Element lookup data
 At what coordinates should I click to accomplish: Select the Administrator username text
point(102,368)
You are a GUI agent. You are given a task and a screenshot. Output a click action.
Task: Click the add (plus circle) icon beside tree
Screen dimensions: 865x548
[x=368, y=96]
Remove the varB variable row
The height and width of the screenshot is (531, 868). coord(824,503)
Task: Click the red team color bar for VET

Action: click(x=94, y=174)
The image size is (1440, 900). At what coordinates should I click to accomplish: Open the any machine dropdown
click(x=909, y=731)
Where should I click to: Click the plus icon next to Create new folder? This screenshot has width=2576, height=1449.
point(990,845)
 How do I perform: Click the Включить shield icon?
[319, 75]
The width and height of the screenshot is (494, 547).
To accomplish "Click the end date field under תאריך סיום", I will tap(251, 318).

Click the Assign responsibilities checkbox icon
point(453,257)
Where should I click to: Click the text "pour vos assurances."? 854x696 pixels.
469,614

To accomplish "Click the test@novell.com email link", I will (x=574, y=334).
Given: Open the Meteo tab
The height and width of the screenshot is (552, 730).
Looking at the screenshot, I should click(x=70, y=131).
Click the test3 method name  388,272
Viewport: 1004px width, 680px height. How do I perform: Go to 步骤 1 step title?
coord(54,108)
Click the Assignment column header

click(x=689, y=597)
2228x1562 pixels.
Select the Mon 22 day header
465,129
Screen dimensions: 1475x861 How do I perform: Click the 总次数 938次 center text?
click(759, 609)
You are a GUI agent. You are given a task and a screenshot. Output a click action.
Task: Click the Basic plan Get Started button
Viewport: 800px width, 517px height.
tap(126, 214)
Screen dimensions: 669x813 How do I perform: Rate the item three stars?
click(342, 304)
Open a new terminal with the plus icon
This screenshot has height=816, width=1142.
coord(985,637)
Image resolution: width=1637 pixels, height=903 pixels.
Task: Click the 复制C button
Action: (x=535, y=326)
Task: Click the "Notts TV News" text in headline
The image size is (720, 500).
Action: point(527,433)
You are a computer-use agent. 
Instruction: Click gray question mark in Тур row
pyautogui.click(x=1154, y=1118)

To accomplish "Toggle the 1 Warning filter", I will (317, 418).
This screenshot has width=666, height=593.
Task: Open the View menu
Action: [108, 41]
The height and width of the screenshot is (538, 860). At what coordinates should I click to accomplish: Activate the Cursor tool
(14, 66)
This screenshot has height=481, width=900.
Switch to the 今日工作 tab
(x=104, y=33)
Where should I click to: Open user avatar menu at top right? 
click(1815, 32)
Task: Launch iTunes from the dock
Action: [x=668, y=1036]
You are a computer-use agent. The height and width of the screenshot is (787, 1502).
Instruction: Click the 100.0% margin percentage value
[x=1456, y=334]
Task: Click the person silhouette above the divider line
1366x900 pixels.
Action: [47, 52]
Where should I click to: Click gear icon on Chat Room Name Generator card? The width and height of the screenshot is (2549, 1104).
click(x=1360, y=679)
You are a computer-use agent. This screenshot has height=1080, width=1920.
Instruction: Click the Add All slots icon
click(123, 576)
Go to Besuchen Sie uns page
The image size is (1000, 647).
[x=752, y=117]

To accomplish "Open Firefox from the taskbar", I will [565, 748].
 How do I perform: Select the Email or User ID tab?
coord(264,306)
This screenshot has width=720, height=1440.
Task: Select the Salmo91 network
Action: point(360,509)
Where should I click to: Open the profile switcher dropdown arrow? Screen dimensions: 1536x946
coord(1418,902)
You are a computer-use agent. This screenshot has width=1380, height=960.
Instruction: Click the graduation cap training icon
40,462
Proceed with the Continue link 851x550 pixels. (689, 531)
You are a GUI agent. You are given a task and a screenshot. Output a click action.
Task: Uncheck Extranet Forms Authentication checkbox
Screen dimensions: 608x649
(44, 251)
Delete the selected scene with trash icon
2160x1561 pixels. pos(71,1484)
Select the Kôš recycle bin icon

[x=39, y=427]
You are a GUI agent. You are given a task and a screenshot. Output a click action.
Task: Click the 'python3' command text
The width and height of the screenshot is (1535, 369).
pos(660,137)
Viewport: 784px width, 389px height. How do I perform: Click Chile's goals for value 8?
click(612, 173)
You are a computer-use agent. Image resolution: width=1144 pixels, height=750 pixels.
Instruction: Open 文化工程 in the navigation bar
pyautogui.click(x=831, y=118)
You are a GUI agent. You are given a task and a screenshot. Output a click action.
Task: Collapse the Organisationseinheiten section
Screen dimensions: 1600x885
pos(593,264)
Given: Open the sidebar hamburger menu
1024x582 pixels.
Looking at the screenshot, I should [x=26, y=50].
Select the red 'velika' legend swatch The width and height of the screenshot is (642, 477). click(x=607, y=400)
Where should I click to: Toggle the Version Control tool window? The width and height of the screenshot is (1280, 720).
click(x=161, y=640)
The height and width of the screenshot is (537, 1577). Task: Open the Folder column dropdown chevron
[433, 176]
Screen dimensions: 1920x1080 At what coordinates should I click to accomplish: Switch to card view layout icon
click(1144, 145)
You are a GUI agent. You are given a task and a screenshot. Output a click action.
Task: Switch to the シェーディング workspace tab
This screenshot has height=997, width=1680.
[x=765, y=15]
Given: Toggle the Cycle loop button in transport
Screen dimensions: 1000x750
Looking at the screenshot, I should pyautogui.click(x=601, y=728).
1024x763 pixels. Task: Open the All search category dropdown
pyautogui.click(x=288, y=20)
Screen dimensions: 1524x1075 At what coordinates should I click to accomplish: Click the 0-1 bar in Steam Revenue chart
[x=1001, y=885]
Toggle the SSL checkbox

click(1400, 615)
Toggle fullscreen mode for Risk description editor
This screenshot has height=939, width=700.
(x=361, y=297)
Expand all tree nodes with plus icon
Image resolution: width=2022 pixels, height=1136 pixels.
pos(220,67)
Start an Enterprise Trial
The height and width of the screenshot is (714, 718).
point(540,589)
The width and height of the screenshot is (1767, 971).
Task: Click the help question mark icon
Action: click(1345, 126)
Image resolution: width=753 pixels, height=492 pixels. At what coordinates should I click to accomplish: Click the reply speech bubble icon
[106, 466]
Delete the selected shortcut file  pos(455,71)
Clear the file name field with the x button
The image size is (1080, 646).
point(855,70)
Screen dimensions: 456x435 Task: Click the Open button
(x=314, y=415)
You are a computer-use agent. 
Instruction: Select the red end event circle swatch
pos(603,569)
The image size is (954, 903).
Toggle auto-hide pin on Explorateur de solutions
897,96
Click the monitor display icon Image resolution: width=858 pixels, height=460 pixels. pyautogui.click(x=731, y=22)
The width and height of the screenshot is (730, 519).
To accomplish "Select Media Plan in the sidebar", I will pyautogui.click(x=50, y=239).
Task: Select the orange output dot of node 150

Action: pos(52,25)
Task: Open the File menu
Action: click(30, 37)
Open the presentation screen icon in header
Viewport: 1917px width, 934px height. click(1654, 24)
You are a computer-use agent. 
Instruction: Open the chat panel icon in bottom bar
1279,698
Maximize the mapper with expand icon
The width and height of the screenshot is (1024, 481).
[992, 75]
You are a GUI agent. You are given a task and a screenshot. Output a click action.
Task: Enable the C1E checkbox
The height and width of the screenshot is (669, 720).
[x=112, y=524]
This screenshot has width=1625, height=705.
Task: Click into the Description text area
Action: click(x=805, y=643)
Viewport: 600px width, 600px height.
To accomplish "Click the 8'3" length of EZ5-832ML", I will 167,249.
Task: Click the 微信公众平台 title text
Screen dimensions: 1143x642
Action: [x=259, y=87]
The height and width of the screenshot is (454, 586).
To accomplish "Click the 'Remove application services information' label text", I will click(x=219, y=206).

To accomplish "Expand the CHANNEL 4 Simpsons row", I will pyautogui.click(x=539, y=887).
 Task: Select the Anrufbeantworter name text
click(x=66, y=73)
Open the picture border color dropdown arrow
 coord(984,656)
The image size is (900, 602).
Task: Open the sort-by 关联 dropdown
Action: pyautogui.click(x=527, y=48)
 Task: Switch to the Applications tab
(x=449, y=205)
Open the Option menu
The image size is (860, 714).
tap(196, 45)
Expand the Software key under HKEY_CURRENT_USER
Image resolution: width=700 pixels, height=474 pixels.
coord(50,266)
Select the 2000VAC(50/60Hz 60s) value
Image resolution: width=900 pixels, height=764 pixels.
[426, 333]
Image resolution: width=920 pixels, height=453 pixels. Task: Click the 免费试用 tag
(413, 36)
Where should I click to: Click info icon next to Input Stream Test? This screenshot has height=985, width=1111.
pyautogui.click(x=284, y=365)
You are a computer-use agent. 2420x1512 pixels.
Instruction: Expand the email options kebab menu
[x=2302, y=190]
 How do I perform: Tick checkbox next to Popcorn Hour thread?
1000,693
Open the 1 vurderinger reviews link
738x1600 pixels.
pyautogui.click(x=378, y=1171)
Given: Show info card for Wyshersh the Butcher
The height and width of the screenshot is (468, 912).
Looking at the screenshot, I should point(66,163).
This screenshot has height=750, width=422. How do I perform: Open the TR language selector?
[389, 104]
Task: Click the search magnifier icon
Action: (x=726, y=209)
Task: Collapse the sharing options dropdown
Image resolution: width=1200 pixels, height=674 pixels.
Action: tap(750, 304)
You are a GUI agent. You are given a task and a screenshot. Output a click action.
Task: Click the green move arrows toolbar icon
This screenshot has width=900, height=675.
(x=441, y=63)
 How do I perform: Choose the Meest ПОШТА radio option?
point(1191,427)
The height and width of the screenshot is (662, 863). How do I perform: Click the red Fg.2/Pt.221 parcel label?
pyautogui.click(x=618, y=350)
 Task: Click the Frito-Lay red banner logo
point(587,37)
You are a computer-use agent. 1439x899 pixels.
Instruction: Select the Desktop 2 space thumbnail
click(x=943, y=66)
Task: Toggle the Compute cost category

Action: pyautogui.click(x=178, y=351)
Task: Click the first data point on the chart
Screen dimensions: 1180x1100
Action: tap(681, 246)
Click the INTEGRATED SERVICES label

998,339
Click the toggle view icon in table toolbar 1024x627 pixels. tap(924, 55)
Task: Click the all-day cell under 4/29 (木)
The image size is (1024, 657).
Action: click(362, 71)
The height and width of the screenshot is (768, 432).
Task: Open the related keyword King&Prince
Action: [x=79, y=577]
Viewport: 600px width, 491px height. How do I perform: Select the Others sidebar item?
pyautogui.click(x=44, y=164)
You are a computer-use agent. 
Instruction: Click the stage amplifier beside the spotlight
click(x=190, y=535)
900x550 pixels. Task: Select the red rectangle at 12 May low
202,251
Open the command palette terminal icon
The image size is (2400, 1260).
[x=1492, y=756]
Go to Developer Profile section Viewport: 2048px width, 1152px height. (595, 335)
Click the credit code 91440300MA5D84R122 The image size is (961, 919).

# WHAT YOU WILL DO:
Recast the data from the line with "Go to Developer" through the end of the data as a JSON list of strings, one string per line, leaving out blank lines.

# FULL OUTPUT:
[
  "Go to Developer Profile section Viewport: 2048px width, 1152px height. (595, 335)",
  "Click the credit code 91440300MA5D84R122 The image size is (961, 919)."
]